■ Problem description ■
Would you transcribe the line containing "Given: Sort by 名称 column header" and every line after it, through the end of the records below, exactly and with nothing else?

——————

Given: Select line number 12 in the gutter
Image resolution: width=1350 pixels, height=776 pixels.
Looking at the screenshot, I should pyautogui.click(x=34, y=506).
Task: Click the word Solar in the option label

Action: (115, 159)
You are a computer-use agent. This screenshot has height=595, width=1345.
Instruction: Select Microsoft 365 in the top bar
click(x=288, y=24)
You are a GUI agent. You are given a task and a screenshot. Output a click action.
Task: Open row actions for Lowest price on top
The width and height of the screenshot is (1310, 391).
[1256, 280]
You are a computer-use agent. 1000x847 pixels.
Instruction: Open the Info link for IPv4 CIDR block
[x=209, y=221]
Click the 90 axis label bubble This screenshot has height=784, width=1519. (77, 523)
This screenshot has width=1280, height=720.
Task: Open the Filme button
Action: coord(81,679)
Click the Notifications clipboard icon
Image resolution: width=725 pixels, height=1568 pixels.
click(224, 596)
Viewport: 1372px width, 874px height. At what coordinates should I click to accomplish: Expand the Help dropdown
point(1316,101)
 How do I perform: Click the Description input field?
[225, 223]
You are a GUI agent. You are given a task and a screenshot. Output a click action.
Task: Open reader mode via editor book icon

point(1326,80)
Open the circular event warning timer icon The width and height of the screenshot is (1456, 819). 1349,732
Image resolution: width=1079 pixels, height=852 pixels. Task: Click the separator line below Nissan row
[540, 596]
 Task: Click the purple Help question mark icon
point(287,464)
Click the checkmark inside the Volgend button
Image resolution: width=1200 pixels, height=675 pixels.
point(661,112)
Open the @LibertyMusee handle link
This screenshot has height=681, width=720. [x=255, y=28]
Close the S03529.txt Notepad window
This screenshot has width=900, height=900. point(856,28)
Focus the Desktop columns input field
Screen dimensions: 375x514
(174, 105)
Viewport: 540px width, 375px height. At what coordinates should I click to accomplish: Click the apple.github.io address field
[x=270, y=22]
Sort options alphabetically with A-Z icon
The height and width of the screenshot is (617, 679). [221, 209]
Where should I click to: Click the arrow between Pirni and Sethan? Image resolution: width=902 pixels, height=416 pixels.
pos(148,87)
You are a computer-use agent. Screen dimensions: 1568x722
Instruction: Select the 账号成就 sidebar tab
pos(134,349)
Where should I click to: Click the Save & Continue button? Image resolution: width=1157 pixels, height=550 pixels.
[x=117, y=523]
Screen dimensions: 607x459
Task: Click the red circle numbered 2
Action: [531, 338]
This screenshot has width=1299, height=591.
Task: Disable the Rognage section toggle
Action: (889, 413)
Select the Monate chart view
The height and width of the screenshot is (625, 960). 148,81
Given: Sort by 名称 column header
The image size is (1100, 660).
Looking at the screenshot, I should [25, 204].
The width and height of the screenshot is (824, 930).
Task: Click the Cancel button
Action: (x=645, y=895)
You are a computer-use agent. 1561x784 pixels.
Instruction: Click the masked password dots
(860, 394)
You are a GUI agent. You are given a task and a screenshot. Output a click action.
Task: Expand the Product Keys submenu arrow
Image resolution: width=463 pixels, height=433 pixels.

——————

■ Task output ■
Given: Sort by 名称 column header
The image size is (1100, 660).
Looking at the screenshot, I should [25, 204].
The width and height of the screenshot is (824, 930).
Task: Click the Cancel button
Action: (x=645, y=895)
You are a computer-use agent. 1561x784 pixels.
Instruction: Click the masked password dots
(860, 394)
You are a GUI agent. You are given a task and a screenshot. Output a click action.
Task: Expand the Product Keys submenu arrow
Image resolution: width=463 pixels, height=433 pixels.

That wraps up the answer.